[Collected data]
════════════════════

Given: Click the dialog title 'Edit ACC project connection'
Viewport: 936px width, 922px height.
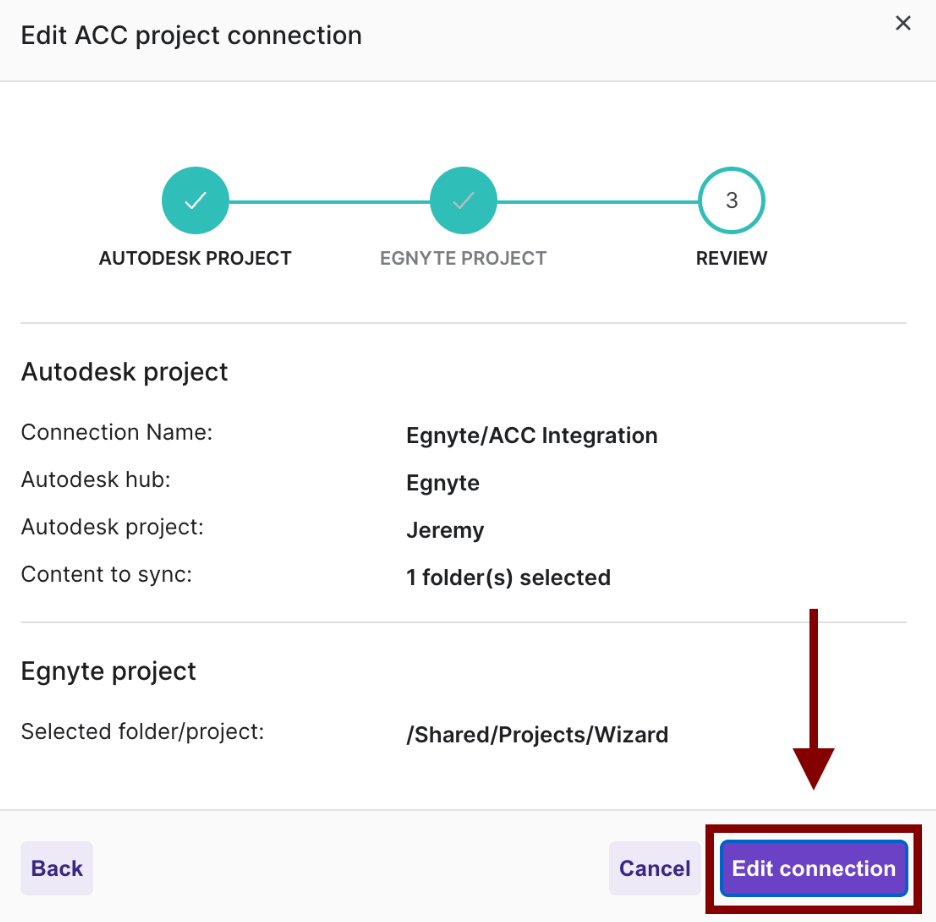Looking at the screenshot, I should (x=191, y=36).
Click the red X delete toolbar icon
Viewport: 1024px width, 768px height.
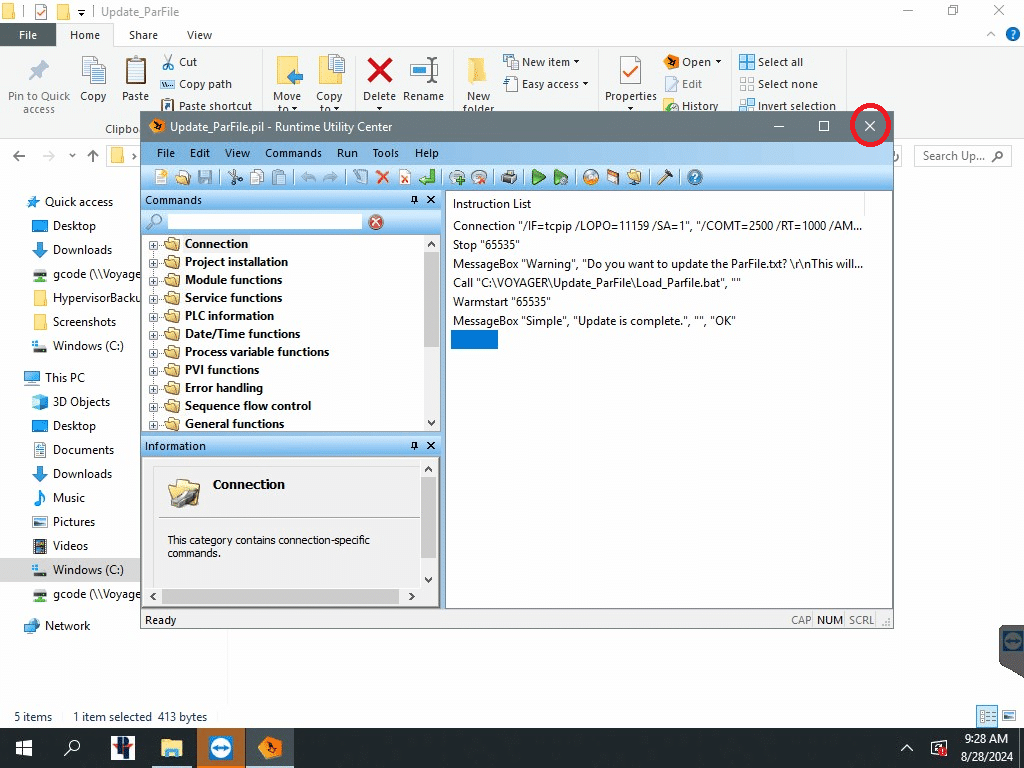tap(382, 177)
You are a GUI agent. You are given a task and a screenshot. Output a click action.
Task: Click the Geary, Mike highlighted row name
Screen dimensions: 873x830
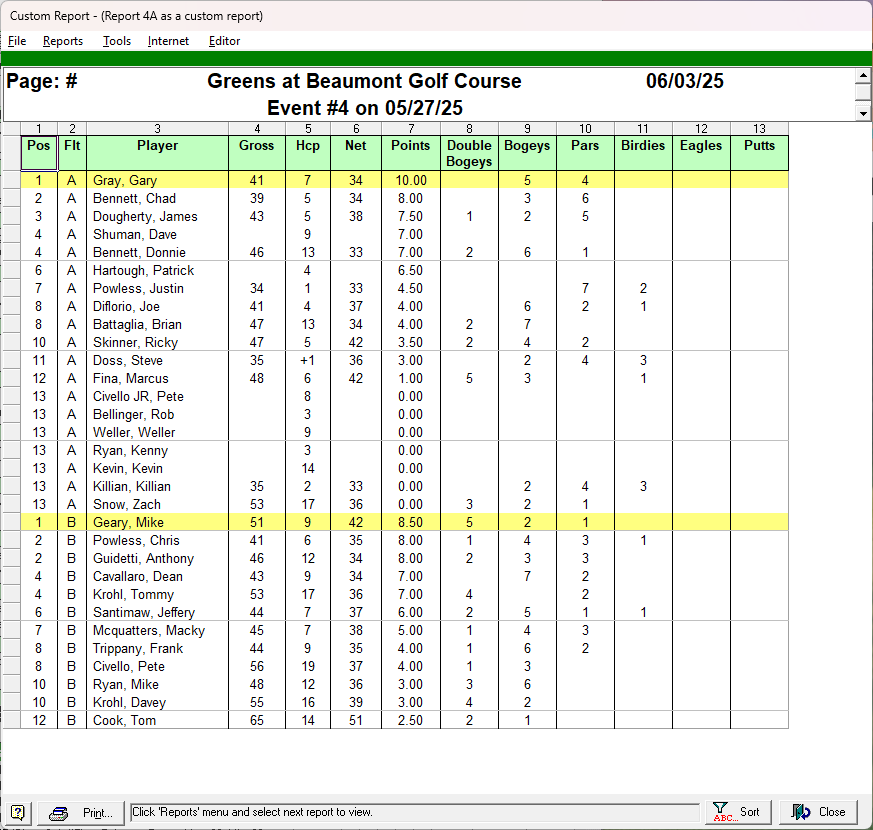[126, 523]

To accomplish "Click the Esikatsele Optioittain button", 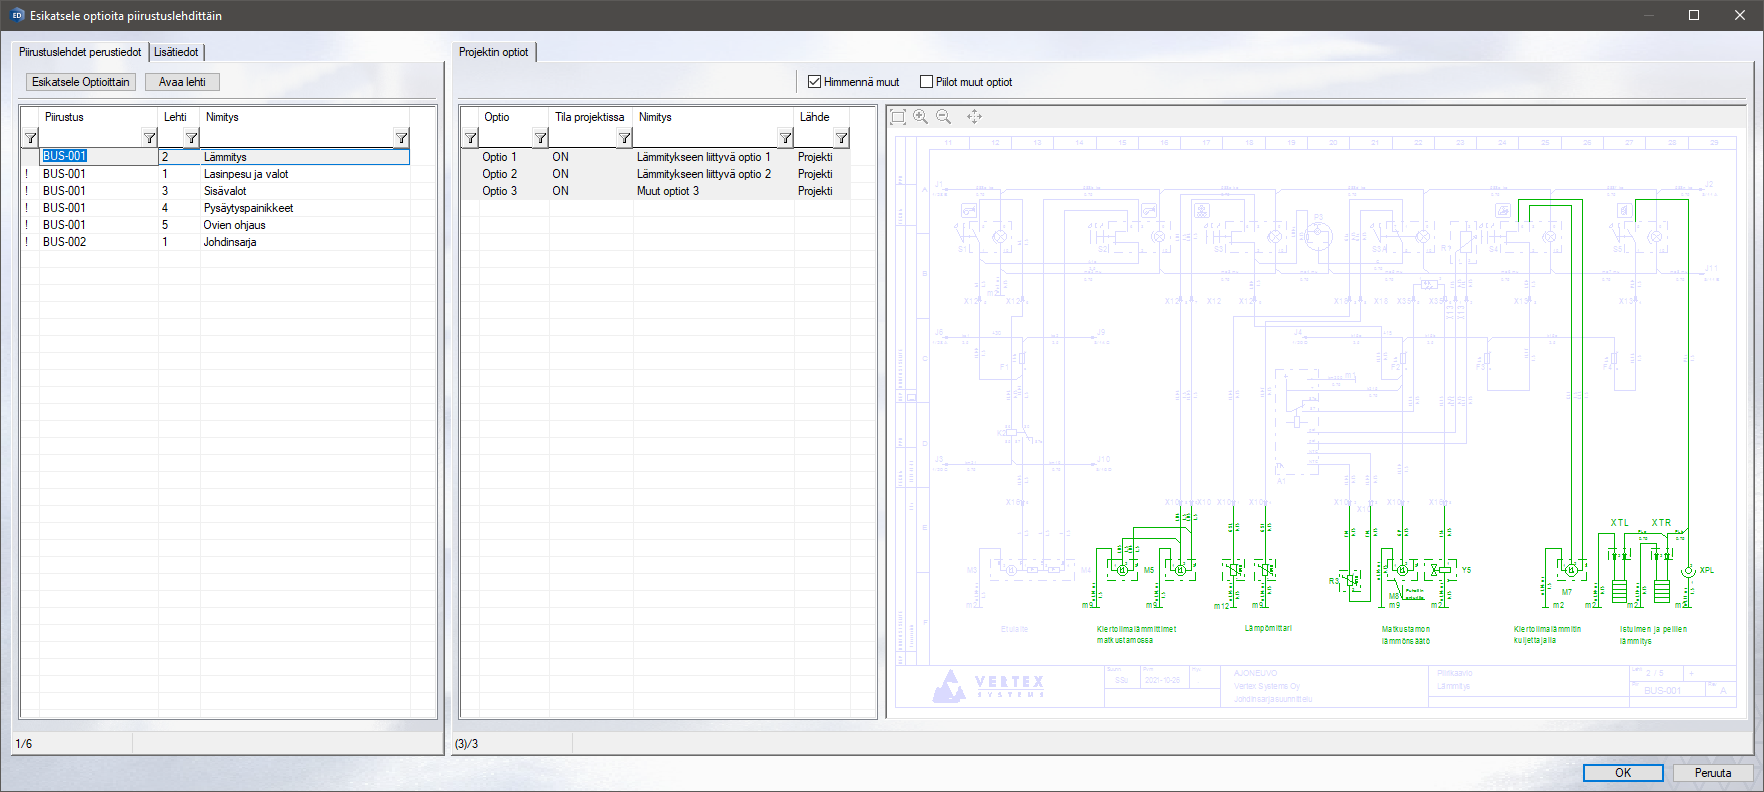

════════════════════

BRIEF: Would you mind repeating the records above exactly, without the pictures?

SOLUTION:
Given: Click the dialog title 'Edit ACC project connection'
Viewport: 936px width, 922px height.
Looking at the screenshot, I should (x=191, y=36).
Click the red X delete toolbar icon
Viewport: 1024px width, 768px height.
tap(382, 177)
You are a GUI agent. You are given a task and a screenshot. Output a click action.
Task: Click the Geary, Mike highlighted row name
Screen dimensions: 873x830
[126, 523]

To accomplish "Click the Esikatsele Optioittain button", 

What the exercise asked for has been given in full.